本申请公开了一种氯氰菊酯含量检测用半抗原及其应用,具体涉及一种氯氰菊酯含量检测用半抗原及其制备方法,本发明还公开了所述半抗原在抗体、试剂盒方面的应用。针对氯氰菊酯含量检测半抗原建立的酶联免疫试剂盒能实现快速大批量待检测产品的检测,使用方便、检测成本低、检测方法高效、准确、快速、可同时检测大批量的样本,适用于农产品尤其是烟草中氯氰菊酯的现场监控和大量样本的筛查。

Description

氯氰菊酯含量检测用半抗原及其应用
技术领域
本申请涉及农药残留检测技术领域,特别是一种氯氰菊酯含量检测用半抗原及其应用。
背景技术
氯氰菊酯(Cypermethrin)是一种高效的广谱杀虫剂,由于其杀虫效率高和效果持久,被经常用于小麦、玉米、水果、蔬菜和烟草等农产品的害虫防治。起初该农药一直被认为是毒性较低、无蓄积性的安全农药,但是近年来研究发现,氯氰菊酯是一类亲脂型化合物,可通过鱼鳃进入水生生物中,对水体系统造成损害;而且该物质对哺乳动物的中枢神经系统、内分泌系统等也存在显著的危害。当环境中存在该物质的残留物时,仍然可能对人体机能造成伤害,因此美国环境保护局将其确定为潜在的内分泌干扰物,而氯氰菊酯引起的环境污染问题和食品安全问题也日益受到重视。我国针对不同作物,制定了对应的氯氰菊酯最大残留限量标准,其中烟草中该物质的最大残留限量为1m/kg。

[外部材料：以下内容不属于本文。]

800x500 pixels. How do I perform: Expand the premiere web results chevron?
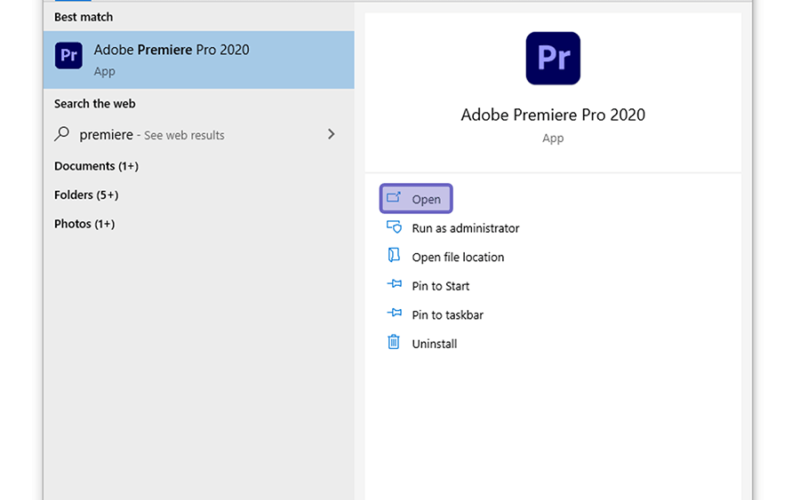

目前,现有文献中只出现对谷物、水果、蔬菜中这类杀虫剂残留量的检测报道,而没有见到有关烟叶中残留量的测定方法的报道。国内外对氯氰菊酯残留的现有检测方法主要有气相色谱-质谱联用(GC-MS)、高效液相色谱-质谱联用(HPLC-MS)、气相色谱法(GC)等。
此类仪器分析方法具备检测灵敏度高、特异性强等优势,但是检测样本前处理繁琐、耗时,样品还需提取和净化处理,同时仪器检测方法需要昂贵的大型仪器和设备,配备专业的检测技术人员进行操作和管理,无法进行现场大规模检测,时效性差,难以推广。
免疫学检测分析技术以其高灵敏、高特异性、快速、操作简便等优点,已被药物残留检测领域广泛应用,与仪器检测方法相比具有很多优势。但现有技术中缺乏对氯氰菊酯具有特异性反应的检测试剂,阻碍了免疫分析检测法在氯氰菊酯检测中的运用。
在建立免疫学检测方法并应用该检测方法检测氯氰菊酯时,关键技术在于能够获取特异性强、灵敏度高的抗体,而要实现这一目标,前提条件是需要合成、制备出合适的氯氰菊酯半抗原。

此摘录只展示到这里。